When you’re feeling anxious, tense, or stressed, finding any sense of calm or comfort can be challenging.
Your mind is racing, your heart is pounding, and you might even feel like you’re in danger, even though there’s nothing actually threatening you.
In moments like these, it can be helpful to have something to ground you and help you feel physically and emotionally safe.
What is a Weighted Blanket?
A weighted blanket is a heavy blanket filled with small beads, sand, grains, or other materials that add weight to the blanket. They can sometimes weigh up to 30 pounds or more.
The idea behind weighted blankets is that the added weight can simulate the feeling of being hugged, held, swaddled—immersed in the embrace of comfort and safety.
This may help regulate your hormones and nervous system, reducing stress levels and promoting a sense of calm.
What Can a Weighted Blanket Help With?
Weighted blankets have been demonstrated to be safe and effective in aiding a number of different conditions, including:
- Major depressive disorder
- Bipolar disorder
- Generalized anxiety disorder
- Attention Deficit Hyperactivity Disorder
- Autism spectrum disorder
- Severe intellectual disabilities
It can be helpful for children, older adults, or anyone in between. Weighted blankets are used in hospital and healthcare settings, and they can also be great for at-home use—accessible anytime for quick relief from anxiety or stress.

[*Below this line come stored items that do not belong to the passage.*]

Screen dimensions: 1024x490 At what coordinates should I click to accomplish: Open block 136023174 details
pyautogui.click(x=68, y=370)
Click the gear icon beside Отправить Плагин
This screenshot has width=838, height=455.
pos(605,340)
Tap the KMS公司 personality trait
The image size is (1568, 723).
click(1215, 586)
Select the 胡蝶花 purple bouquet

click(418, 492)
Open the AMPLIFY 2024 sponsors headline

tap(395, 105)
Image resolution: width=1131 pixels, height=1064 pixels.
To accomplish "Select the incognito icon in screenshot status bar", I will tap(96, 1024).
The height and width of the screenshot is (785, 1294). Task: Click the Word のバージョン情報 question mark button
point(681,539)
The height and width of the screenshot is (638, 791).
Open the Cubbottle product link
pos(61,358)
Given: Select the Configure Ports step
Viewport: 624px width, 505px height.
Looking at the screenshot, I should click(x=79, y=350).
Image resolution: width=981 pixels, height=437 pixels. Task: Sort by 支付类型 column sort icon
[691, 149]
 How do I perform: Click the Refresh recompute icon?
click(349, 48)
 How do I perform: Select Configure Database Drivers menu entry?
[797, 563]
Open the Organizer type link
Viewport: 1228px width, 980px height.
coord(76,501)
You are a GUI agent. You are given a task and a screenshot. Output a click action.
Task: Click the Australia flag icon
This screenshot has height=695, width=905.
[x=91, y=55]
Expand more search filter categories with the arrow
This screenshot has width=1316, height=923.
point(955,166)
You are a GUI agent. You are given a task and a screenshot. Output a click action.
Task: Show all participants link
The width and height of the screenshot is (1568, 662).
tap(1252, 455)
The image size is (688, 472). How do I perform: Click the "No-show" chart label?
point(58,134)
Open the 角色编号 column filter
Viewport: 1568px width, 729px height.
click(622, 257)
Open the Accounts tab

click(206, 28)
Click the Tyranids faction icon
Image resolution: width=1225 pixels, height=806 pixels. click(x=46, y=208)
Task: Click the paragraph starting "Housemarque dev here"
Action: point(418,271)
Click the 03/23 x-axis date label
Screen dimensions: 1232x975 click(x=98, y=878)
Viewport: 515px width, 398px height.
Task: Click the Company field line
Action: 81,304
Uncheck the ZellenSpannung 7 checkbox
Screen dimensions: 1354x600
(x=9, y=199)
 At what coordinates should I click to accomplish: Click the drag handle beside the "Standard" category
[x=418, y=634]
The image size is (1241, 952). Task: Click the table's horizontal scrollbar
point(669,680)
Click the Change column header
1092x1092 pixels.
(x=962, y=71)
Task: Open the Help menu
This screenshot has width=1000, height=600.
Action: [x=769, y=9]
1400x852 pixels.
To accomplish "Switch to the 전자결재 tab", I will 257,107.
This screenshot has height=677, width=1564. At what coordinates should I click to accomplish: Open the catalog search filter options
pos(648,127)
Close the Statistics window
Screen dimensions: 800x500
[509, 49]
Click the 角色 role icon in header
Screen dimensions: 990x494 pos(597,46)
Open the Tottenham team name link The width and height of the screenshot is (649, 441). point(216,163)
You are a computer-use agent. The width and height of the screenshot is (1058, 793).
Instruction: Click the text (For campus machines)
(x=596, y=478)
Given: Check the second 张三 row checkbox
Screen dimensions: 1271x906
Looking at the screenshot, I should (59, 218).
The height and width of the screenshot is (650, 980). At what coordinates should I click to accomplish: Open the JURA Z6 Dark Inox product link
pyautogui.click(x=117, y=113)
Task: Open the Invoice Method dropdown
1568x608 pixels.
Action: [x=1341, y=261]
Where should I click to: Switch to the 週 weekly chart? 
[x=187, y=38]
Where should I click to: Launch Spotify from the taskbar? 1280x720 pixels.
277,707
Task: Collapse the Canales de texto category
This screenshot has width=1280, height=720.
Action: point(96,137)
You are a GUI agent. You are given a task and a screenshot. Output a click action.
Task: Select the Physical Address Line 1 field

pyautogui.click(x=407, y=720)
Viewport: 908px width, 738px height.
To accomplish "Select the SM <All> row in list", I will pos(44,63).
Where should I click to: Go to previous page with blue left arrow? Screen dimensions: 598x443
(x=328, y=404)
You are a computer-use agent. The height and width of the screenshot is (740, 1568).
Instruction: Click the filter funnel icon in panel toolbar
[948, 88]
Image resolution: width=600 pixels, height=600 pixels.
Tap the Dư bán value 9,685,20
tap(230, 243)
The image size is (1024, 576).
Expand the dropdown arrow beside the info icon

And even beyond the immediate effects, regular use of a weighted blanket appears helpful even when you are not wrapped up in it. In a nursing home environment, weighted blankets help older adults fall asleep faster, stay asleep better, and reduce their general anxiety levels while also stimulating their daily energy levels and promoting increased physical activity. Likely, these effects will also apply to people of all ages who use weighted blankets regularly.
How Do I Use a Weighted Blanket?
Weighted blankets don’t require any special skills or techniques to use. Just drape it over your body like any other blanket, and let the weight do its work.
Find one that has a comfortable weight for you and is the right size for your body and bed. If you have mobility or strength issues, you may need a lighter-weighted blanket or one that’s easier to maneuver.
Keep it nearby to grab it when you need it, and take it with you when you travel.
Using it may also be helpful even when you are not currently feeling anxious or stressed. Many people find that regular use of a weighted blanket helps them feel calmer and more relaxed, even when they are not actively using it.
A weighted blanket can be a helpful tool in managing anxiety, stress, and other conditions. But it’s not a cure-all and may not be as effective for everyone. Try it out to see if it makes a difference for you.
And remember, if your anxiety is severe, long-term, or interfering with your daily activities, it’s important to seek professional help. A therapist can provide you with tools and resources to manage your anxiety in a healthy way.